» What this task involves
Which lines of the data below contain the word "Switch"? List each of those lines in full.

[Stored entries]
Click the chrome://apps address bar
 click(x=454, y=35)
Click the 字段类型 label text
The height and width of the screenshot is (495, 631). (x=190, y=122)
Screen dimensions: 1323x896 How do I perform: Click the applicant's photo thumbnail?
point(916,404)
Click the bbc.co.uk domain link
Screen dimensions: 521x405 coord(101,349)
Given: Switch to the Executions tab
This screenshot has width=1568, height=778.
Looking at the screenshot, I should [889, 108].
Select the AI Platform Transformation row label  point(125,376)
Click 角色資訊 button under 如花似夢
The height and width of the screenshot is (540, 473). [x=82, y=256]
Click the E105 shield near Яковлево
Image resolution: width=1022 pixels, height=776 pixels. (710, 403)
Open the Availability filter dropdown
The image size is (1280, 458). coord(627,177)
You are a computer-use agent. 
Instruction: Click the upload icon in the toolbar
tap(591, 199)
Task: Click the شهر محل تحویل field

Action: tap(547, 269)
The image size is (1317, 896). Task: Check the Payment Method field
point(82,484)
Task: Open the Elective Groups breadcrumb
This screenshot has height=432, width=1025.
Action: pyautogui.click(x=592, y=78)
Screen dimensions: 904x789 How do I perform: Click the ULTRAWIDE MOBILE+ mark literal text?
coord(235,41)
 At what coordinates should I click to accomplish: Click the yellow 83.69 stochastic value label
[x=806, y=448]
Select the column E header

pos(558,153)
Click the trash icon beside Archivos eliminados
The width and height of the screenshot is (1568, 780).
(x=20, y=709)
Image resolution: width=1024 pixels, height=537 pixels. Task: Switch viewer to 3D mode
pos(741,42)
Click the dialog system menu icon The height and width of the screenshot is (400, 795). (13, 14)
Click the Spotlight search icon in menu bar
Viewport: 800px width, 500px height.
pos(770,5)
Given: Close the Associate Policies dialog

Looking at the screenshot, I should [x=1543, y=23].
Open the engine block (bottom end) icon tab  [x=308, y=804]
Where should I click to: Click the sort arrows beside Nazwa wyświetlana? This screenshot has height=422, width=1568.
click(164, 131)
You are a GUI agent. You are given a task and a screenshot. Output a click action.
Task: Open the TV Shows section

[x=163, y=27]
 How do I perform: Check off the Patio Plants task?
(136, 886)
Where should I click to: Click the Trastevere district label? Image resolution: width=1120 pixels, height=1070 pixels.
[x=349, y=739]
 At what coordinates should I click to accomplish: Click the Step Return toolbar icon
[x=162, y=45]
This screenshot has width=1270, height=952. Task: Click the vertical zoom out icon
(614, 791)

» Correct response
Given: Switch to the Executions tab
Image resolution: width=1024 pixels, height=537 pixels. Task: Switch viewer to 3D mode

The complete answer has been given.